→ **Try it**:
Every line from the one with "Click the chat message input box" to the final line of the records should be printed exactly as it is, with pictures left out.

[Listed entries — start]

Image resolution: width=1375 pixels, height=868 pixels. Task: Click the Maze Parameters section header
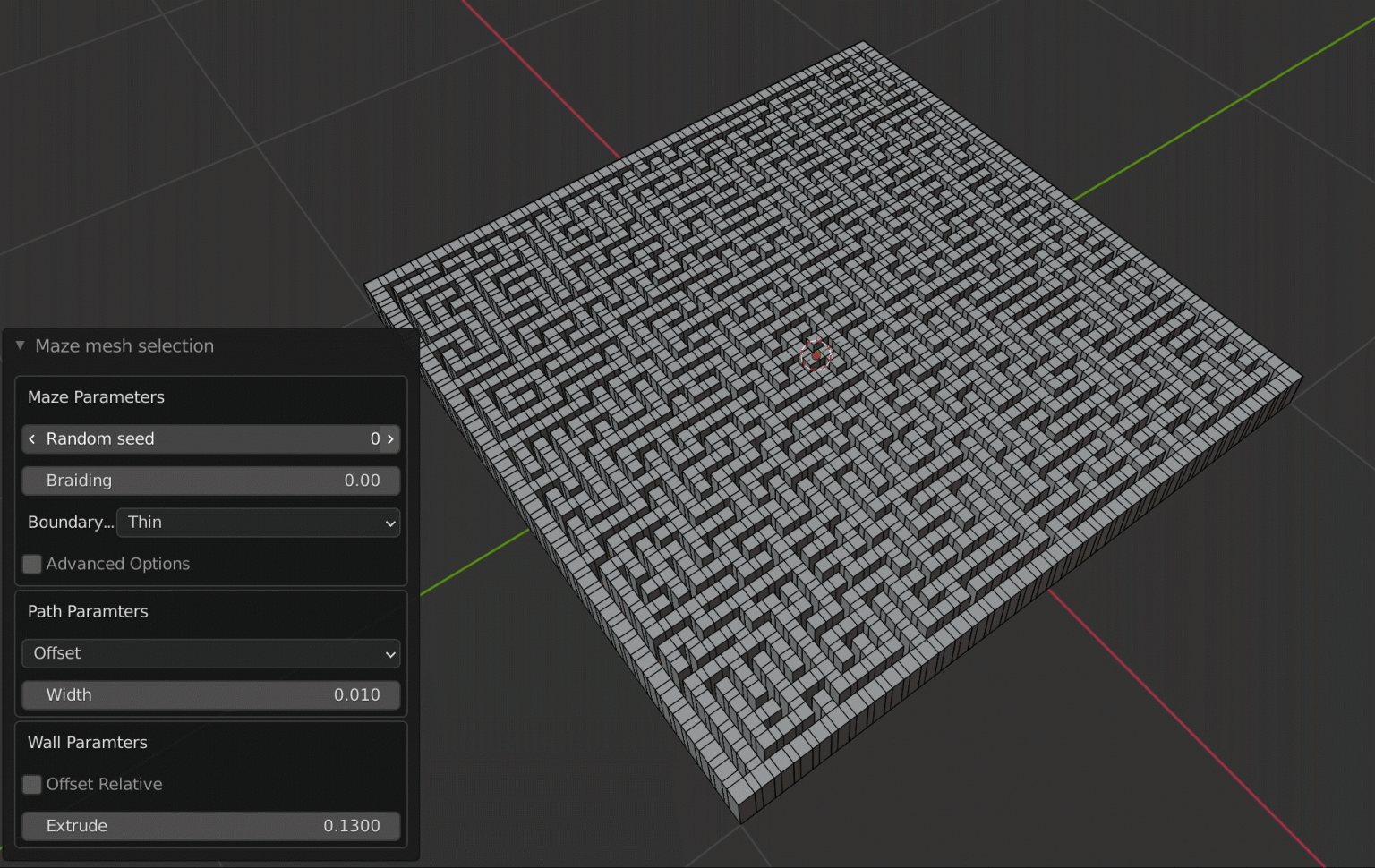coord(96,397)
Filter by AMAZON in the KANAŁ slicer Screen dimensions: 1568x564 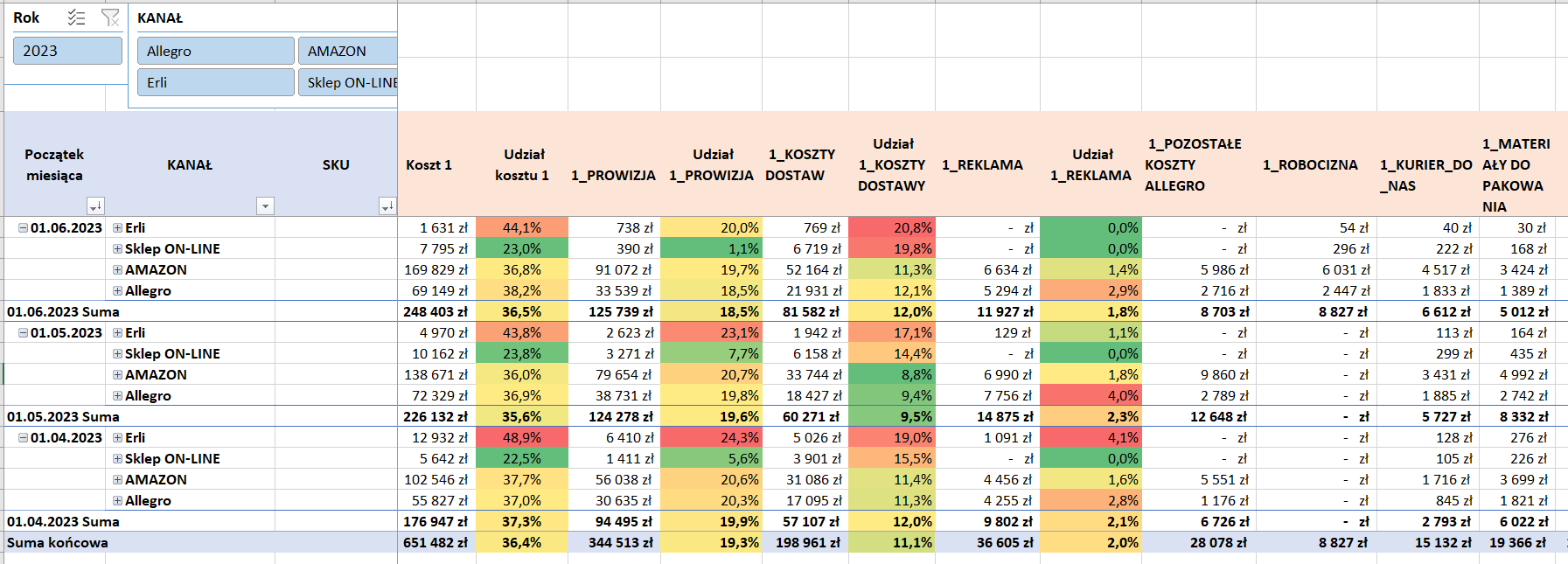pyautogui.click(x=347, y=51)
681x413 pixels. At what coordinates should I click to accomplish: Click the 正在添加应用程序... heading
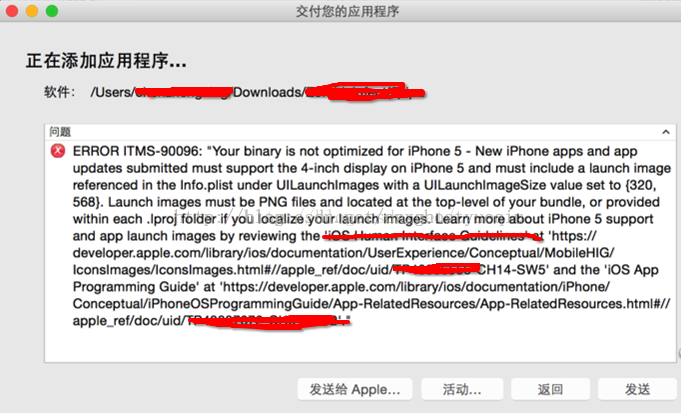coord(106,60)
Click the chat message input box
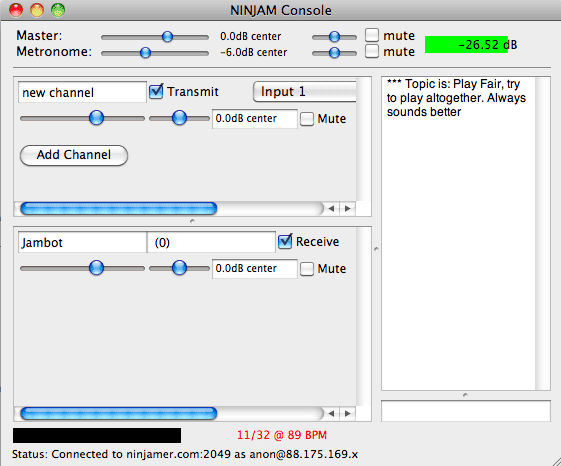561x466 pixels. point(465,411)
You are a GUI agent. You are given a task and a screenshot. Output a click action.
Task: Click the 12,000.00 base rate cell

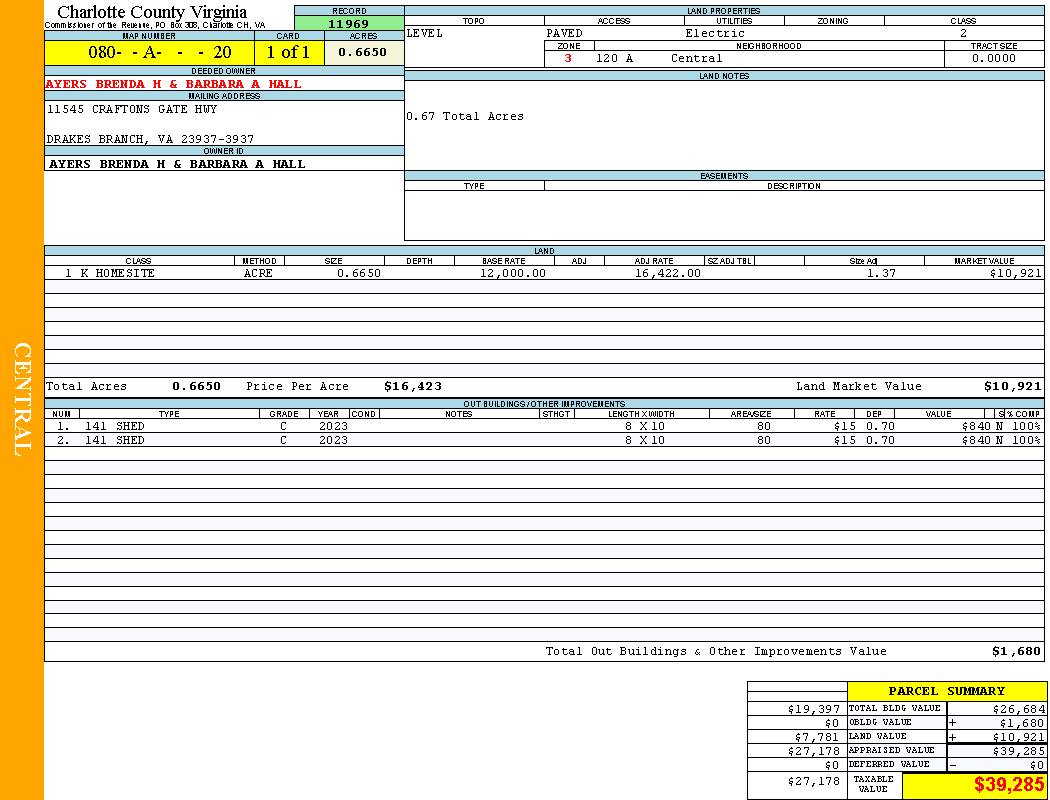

[Listed entries — finish]

→ **Result of the exercise**:
Click the chat message input box
561x466 pixels. point(465,411)
You are a GUI agent. You are given a task and a screenshot. Output a click action.
Task: Click the 12,000.00 base rate cell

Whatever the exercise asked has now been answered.